Pixel coordinate grounding data ::
• • • • • • •

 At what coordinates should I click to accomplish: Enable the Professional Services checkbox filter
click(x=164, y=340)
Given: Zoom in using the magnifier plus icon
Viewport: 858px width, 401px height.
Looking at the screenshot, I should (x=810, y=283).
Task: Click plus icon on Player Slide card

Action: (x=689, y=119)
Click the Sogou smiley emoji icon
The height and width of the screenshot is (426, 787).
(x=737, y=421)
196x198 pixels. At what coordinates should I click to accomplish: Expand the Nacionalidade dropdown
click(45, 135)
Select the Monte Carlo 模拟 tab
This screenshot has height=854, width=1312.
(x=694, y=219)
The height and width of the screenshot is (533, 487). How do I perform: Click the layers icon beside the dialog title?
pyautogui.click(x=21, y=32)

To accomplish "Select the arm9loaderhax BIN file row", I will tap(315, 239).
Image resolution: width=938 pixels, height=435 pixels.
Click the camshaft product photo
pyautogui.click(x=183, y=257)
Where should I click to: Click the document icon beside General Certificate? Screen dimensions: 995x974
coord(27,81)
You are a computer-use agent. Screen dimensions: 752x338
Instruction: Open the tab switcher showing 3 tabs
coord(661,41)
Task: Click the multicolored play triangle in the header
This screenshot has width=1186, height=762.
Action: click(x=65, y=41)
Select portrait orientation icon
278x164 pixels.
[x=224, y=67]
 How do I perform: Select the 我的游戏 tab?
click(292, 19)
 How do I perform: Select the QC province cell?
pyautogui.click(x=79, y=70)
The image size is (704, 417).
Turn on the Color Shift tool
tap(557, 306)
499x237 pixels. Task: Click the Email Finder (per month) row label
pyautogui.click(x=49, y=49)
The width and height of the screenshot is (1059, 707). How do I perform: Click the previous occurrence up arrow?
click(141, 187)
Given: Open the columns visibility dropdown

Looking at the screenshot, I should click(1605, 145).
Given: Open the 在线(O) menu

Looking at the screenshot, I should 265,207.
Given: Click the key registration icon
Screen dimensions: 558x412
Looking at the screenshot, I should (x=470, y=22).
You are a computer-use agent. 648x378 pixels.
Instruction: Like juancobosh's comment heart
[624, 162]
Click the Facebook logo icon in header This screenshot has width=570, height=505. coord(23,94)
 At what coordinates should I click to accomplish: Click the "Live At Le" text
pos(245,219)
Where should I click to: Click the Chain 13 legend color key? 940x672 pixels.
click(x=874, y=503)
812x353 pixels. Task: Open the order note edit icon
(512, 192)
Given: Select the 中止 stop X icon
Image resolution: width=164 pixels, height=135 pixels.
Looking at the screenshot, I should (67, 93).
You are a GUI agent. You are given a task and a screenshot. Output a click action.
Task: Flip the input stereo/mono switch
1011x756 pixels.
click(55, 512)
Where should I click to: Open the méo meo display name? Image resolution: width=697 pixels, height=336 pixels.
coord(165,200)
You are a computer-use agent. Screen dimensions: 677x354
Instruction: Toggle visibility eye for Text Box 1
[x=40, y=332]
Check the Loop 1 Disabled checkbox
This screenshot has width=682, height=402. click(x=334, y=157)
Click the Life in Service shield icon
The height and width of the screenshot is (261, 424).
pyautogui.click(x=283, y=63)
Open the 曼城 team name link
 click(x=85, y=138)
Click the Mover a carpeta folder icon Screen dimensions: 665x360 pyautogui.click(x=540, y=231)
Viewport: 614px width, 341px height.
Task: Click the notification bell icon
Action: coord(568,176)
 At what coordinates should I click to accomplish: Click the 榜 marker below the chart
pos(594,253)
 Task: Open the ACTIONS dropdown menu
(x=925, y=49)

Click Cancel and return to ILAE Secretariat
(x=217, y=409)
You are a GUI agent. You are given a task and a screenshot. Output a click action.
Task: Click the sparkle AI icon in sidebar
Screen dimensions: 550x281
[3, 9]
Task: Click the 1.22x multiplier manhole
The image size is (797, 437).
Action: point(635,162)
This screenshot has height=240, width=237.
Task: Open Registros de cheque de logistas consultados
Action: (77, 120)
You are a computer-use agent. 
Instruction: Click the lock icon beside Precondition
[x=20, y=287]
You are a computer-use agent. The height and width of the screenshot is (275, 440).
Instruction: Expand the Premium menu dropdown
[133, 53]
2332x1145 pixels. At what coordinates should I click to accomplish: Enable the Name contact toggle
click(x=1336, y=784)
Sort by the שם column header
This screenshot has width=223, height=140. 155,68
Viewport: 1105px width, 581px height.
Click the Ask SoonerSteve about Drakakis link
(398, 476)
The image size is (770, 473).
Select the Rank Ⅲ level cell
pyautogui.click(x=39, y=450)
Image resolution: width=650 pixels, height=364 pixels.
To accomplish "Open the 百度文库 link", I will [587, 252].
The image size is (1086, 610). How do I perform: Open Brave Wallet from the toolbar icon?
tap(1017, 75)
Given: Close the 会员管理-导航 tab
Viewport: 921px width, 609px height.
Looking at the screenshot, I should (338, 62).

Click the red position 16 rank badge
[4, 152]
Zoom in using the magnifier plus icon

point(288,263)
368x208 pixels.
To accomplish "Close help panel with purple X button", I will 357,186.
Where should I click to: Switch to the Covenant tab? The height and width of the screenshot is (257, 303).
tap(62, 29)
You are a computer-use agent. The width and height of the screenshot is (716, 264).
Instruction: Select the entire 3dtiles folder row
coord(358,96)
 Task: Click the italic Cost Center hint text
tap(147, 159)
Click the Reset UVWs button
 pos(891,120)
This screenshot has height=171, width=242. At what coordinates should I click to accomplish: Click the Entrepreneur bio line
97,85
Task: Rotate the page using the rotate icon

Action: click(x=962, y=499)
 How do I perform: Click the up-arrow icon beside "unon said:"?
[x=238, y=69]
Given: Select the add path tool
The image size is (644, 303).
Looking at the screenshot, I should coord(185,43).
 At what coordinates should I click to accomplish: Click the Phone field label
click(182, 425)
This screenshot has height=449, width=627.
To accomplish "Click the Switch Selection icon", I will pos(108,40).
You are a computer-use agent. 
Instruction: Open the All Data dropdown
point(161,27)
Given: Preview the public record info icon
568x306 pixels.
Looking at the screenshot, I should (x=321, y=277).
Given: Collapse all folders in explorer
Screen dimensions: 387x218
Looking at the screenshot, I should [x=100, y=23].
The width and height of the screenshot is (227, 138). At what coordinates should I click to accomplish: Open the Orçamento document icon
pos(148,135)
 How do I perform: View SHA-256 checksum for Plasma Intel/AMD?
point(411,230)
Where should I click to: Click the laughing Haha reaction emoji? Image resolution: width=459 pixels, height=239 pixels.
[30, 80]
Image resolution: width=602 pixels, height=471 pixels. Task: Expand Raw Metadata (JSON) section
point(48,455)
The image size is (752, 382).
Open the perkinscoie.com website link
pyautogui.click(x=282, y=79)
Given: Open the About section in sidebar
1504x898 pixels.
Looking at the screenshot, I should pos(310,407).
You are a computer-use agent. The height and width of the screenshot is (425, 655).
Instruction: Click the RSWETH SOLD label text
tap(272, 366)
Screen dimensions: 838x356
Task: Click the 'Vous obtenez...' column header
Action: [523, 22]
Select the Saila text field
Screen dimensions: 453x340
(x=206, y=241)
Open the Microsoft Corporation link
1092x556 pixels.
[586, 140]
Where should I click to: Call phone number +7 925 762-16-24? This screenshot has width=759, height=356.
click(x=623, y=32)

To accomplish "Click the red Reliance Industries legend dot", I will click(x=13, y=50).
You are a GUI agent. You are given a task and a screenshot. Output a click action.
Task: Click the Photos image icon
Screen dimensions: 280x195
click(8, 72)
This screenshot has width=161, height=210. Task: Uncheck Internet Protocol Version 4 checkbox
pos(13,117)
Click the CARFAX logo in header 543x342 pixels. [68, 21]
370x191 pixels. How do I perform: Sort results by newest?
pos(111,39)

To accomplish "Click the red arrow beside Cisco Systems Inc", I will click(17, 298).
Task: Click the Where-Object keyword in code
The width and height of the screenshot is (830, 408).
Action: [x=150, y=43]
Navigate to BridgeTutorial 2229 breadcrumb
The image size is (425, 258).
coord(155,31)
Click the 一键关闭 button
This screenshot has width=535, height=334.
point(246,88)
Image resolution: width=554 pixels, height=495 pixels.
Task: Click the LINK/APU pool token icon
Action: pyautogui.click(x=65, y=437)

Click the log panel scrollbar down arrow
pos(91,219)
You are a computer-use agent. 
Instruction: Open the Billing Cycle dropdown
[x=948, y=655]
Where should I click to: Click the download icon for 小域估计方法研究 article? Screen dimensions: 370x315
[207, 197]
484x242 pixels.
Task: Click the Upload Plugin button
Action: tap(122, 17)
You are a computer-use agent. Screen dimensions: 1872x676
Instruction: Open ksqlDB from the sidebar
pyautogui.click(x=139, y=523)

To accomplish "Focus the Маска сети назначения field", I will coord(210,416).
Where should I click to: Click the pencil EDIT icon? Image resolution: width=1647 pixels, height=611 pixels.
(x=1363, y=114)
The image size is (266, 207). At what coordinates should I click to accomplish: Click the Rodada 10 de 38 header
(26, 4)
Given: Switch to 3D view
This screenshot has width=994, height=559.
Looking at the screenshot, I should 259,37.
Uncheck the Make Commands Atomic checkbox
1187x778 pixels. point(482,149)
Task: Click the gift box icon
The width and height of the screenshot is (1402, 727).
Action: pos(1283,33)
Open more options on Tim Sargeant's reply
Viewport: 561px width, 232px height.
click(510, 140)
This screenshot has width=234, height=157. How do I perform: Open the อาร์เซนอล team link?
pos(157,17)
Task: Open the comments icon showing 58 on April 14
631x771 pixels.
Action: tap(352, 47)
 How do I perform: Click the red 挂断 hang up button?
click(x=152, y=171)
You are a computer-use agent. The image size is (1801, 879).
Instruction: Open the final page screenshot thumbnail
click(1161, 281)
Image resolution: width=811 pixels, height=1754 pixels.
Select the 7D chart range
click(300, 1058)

• • • • • • •

What the exercise asks :: Where a line above includes "Close", copy that line.

Exercise output ::
Given: Close the 会员管理-导航 tab
To accomplish "Close help panel with purple X button", I will 357,186.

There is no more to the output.